Elof Wedin (June 28, 1901 – February 1, 1983) was a Swedish American artist who enjoyed a 50-year career in Minneapolis and Saint Paul, Minnesota. His main choice of medium was oil on canvas, but he also worked with pastels on velour, carved wood, and stainless steel.

==Background==
Elof Wedin was born in Härnösand, Ångermanland, Sweden. His father was a shopkeeper. Elof learned his trade of insulating and lining boilers while living in Sweden. He immigrated to the United States in 1919, taking up residence in Minneapolis, MN. Elof Wedin entered night school at the Minneapolis Institute of Arts in the early 1920s. In 1926, he went to study under George Oberteuffer (1878–1940) at the School of the Art Institute of Chicago. Two years later, he returned to Minneapolis. In 1928, Wedin began his career as a boilermaker, insulating boilers and ductwork with asbestos. While Wedin worked a day job in thermal power stations, he painted on evenings and weekends.

== Art ==
Wedin's works from the 1920s to the mid-1930s were representational. His major influences during this period were Rembrandt, Amedeo Modigliani, and Impressionism. During the 1930s, his portraits featured oval faces and elongated features, inspired by the works of Amedeo Modigliani.

Wedin also painted Landscape art, an interest that was the subject of his entry in the 1934 Minnesota State Fair. During the depression, Wedin painted for several New Deal art projects, producing a series of Minneapolis street scenes under the Public Works of Art Project, as well as works for the post offices of Litchfield, Minnesota titled Street Scene, completed in 1937, and Mobridge, South Dakota titled Return from the Fields in 1938. He was also a Works Progress Administration artist, focusing on Regionalism, depicting scenes from small towns and from the North Shore (Lake Superior) of Minnesota, where he spent significant time. Unlike many regionalists, his style was a highly Geometric abstraction.

Works from Wedin's middle period, 1935 to 1957, were characterized for their experimentation with textures, free form and pastel colors. They are distinctly influenced by Modernism, but not yet completely abstract. His landscapes of the 1930s and 1940s had flattened space with no perspective, minimal sky, and buildings represented as angular shapes. Major influences during this time included Paul Cézanne, Pablo Picasso, Georges Braque, and the avant-garde Cubism art movement.

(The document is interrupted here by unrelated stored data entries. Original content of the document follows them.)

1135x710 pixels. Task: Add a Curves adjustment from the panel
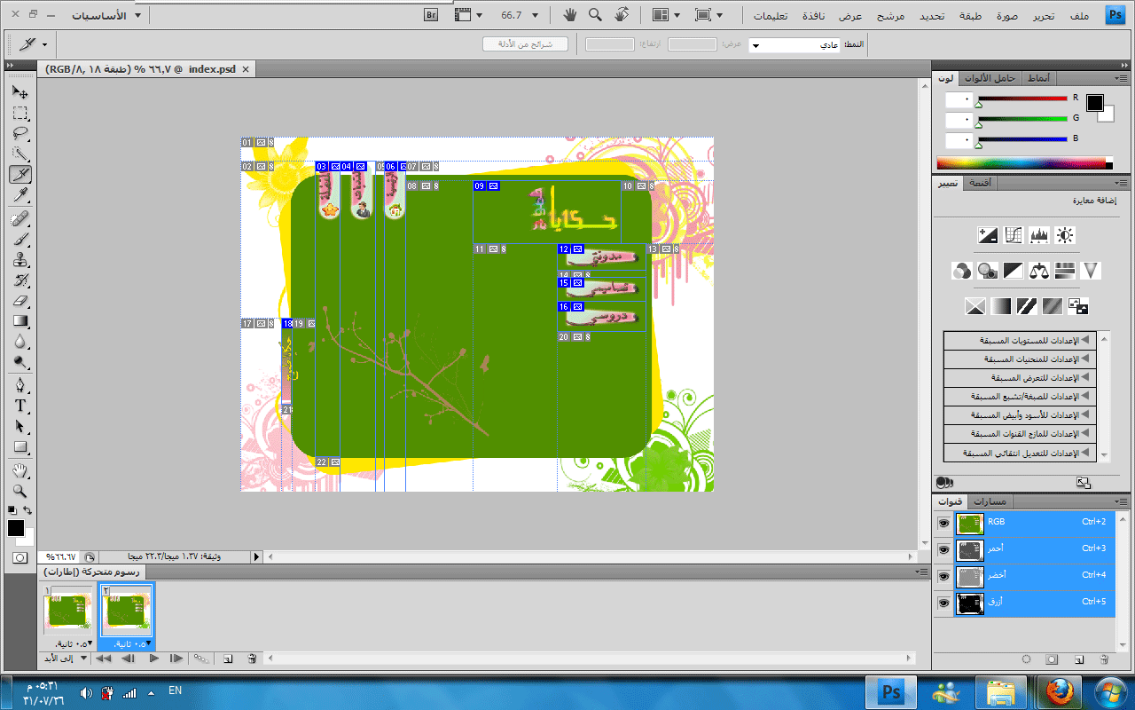tap(1013, 235)
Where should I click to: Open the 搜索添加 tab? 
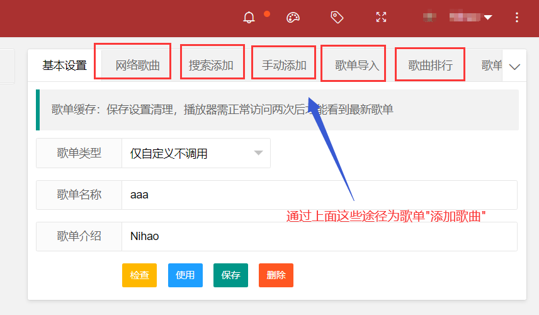211,66

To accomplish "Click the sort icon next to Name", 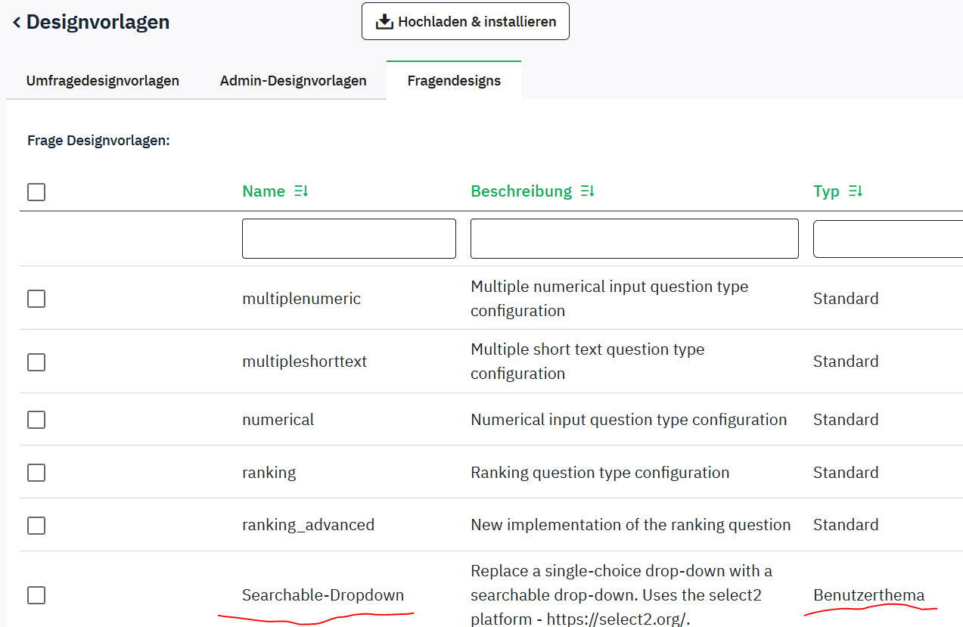I will click(x=300, y=191).
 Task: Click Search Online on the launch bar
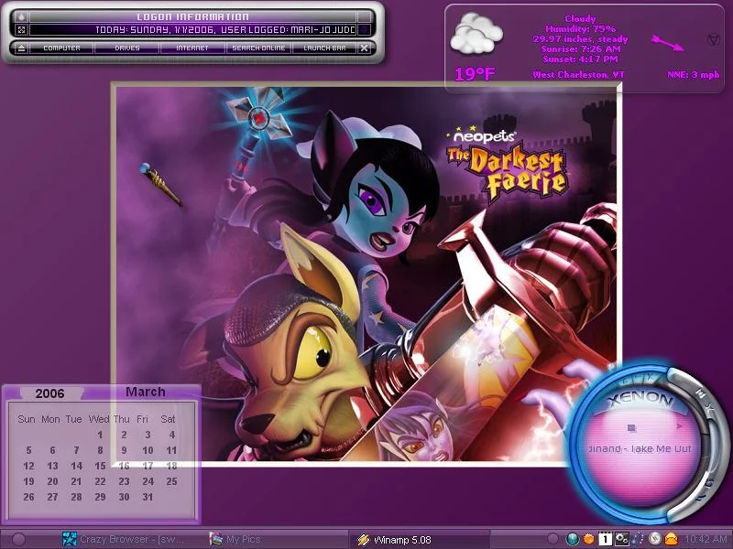click(x=258, y=48)
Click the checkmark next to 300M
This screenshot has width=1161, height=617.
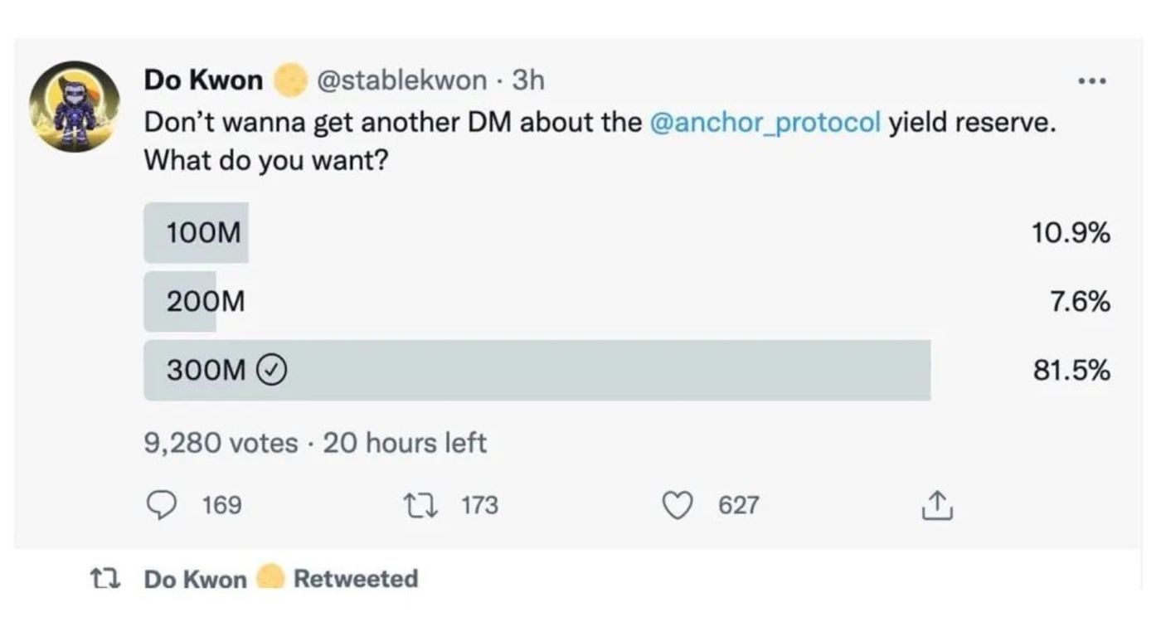coord(273,371)
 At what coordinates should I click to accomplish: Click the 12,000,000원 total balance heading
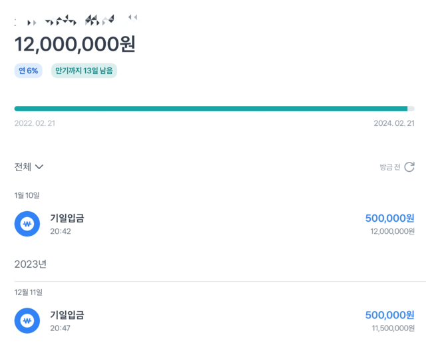pos(75,44)
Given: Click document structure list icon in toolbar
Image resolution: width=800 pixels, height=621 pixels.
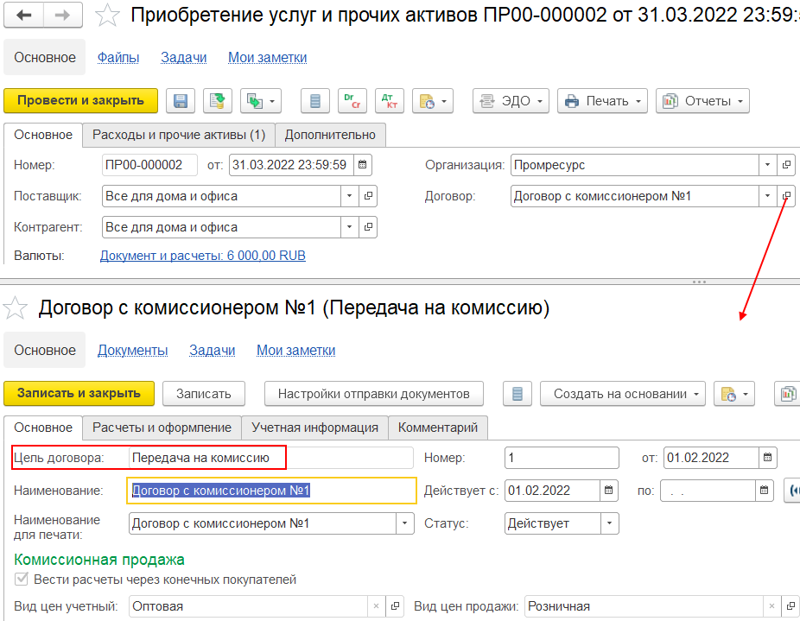Looking at the screenshot, I should click(314, 101).
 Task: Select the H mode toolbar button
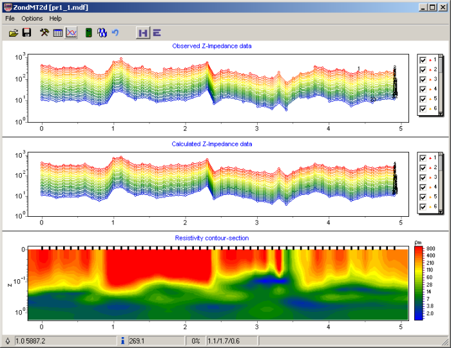(x=142, y=33)

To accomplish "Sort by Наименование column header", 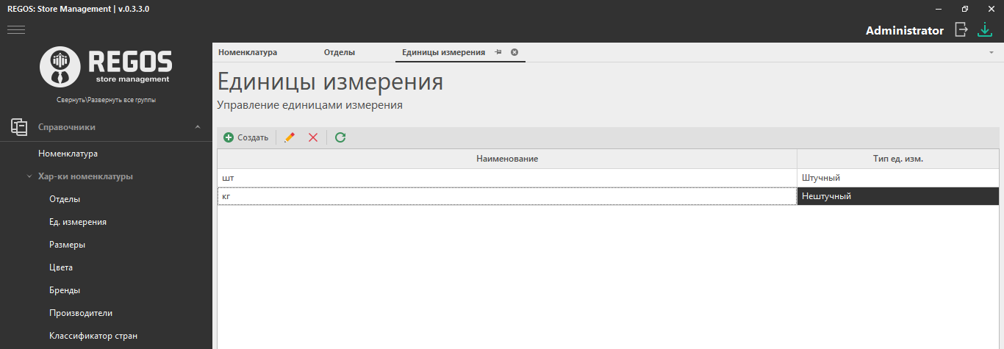I will coord(507,159).
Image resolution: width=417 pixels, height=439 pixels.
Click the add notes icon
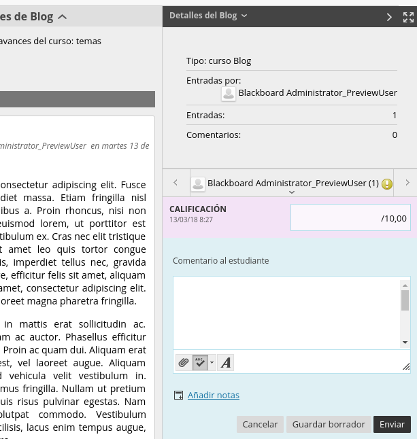click(x=179, y=396)
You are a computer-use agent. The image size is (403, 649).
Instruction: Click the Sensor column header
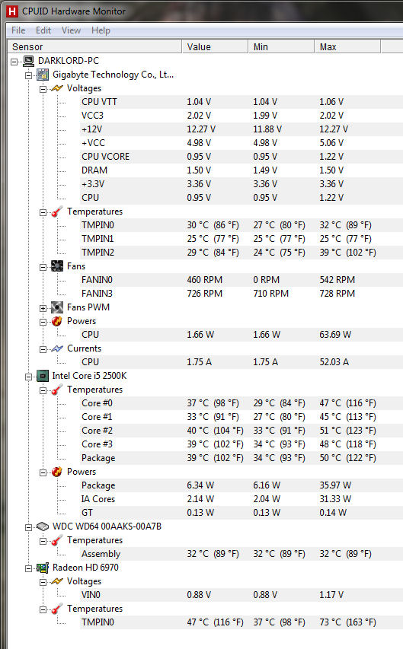tap(95, 46)
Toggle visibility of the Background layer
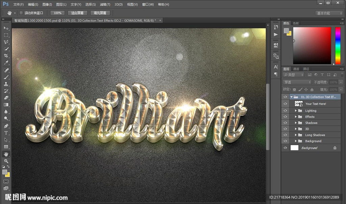The height and width of the screenshot is (204, 346). pos(285,148)
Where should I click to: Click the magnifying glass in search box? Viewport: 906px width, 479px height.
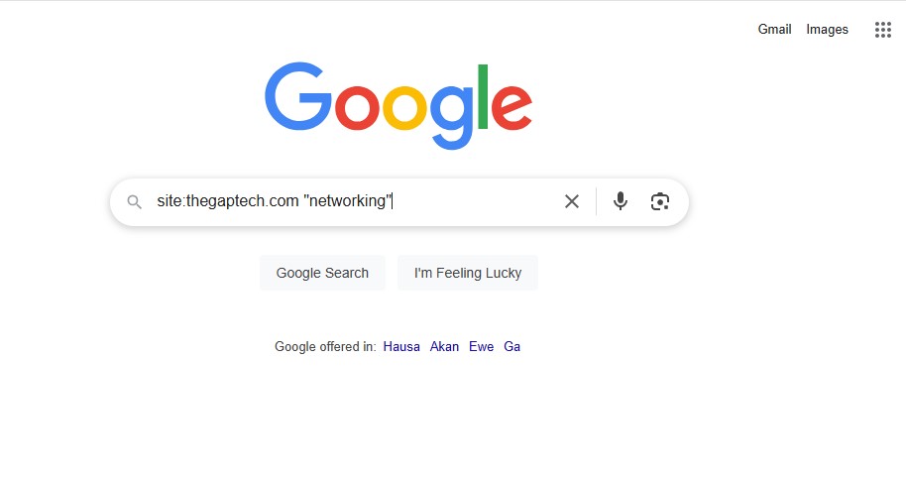point(134,201)
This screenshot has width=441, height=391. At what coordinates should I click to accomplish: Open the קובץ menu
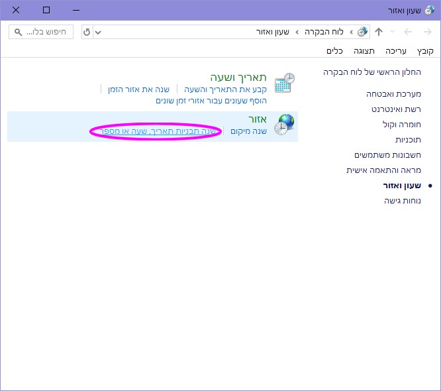(425, 51)
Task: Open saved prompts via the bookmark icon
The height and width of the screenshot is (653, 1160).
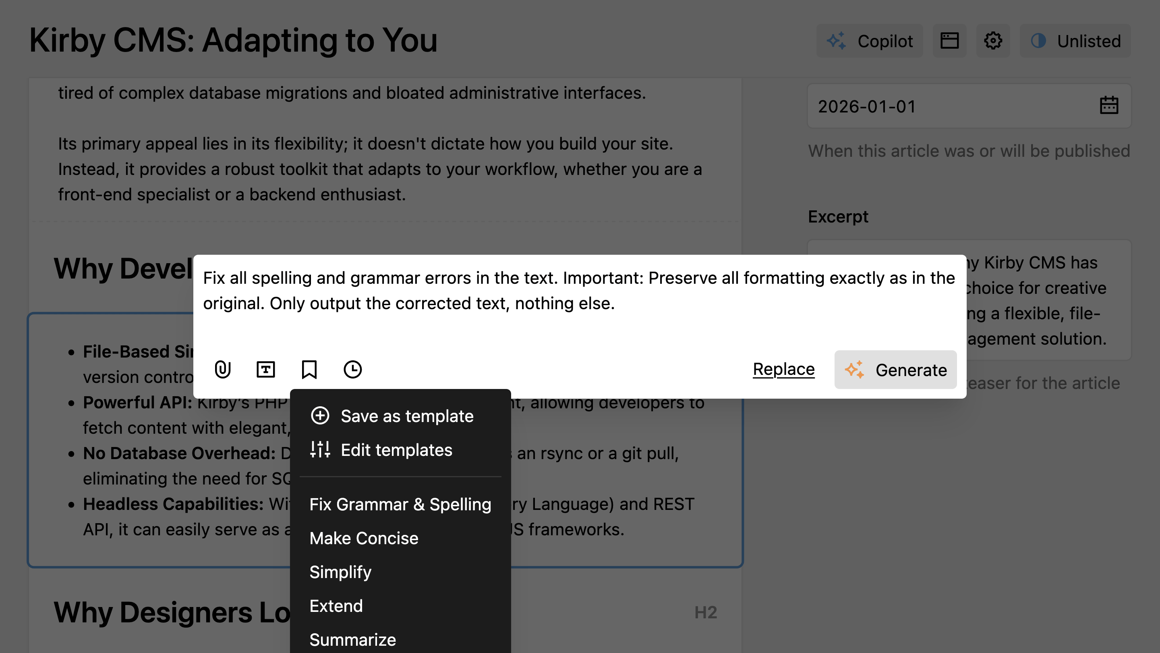Action: (x=309, y=370)
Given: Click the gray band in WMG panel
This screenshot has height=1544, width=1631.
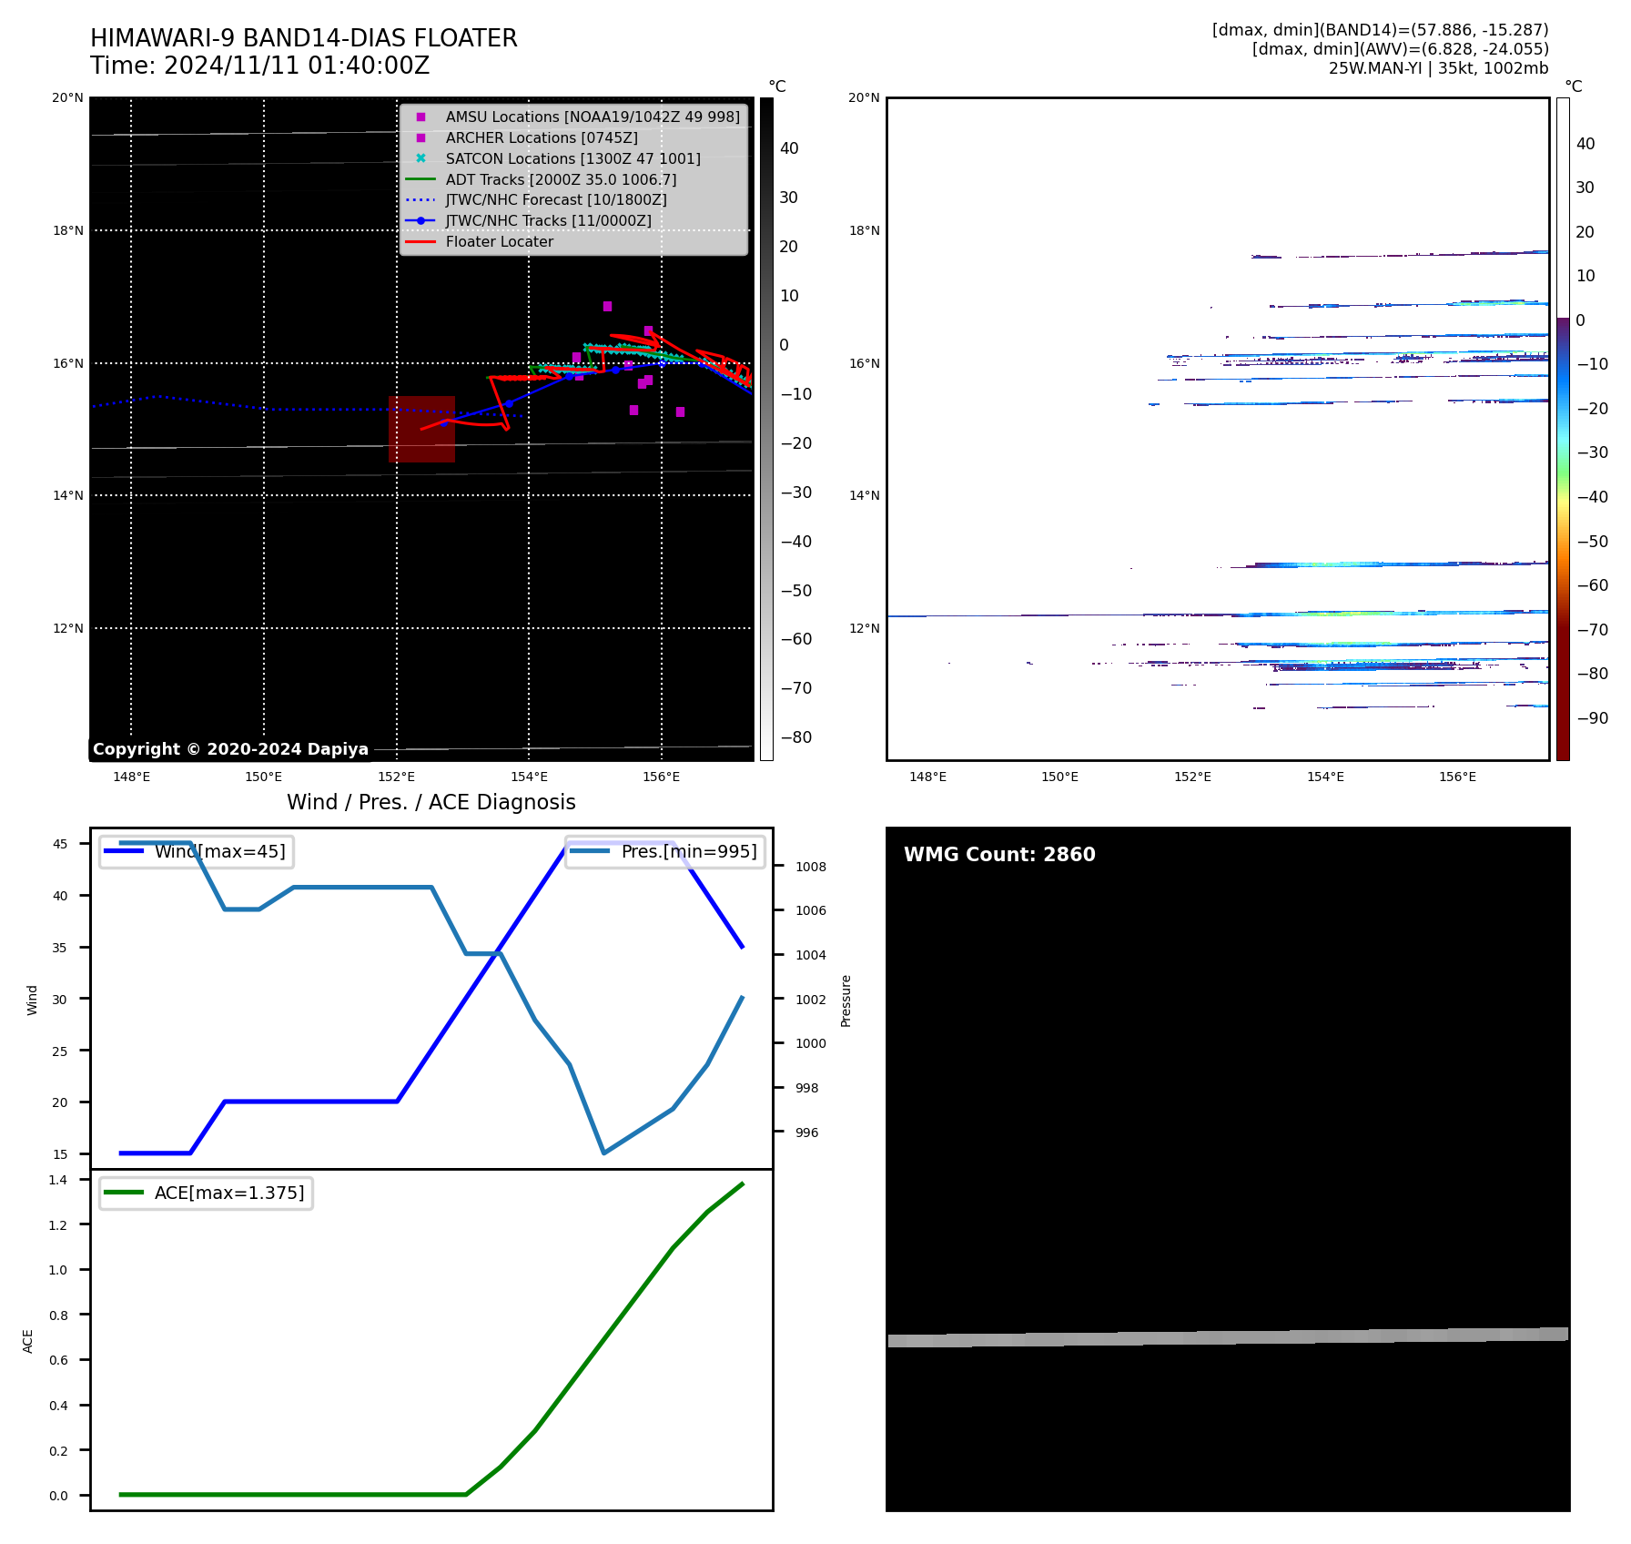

In his later phase, 1958 through the mid-1970s, Wedin ventured into Abstract art, using raw colors applied with a palette-knife technique. By the 1960s he had begun to paint large non-objective canvases in thickly applied diagonals of bold color and black. Brilliantly colored areas that appeared to be broken up at close range would fit together at a distance, producing what Wedin called a "hidden abstract" composition.
Wedin's works are represented in many major private and institutional collections, including the Walker Art Center in Minneapolis, the American Swedish Institute in Minneapolis, the Mayo Clinic in Rochester, MN and the Smithsonian Institution in Washington, D.C.
In 1996 Wedin was one of 33 artists whose work was featured in the exhibition "Pictures for a New Home: Minnesota’s Swedish-American Artists," at the James J. Hill House Gallery in St. Paul, sponsored by the Minnesota Historical Society.
In 2008, Elof Wedin was one of the artists featured in the Weisman Art Museum's "By the People, for the People" exhibit of Works Progress Administration paintings.

Wedin earned awards from the Minneapolis Institute of Arts annual shows, Minnesota State Fair exhibitions, the Art Institute of Chicago, the Swedish-American Clubs of Minneapolis and Chicago, the Woman's Club of Minneapolis, the First New York American Artist Exhibition, the San Francisco Exhibition and the Los Angeles County Exhibition.

== Personal life ==
Elof Wedin wed Lilian Westman in October 1926. Their first son, Winslow, was born in 1933, and their second son, Gary, was born in 1942. Elof Wedin died in 1983 from complications due to prolonged Asbestos exposure.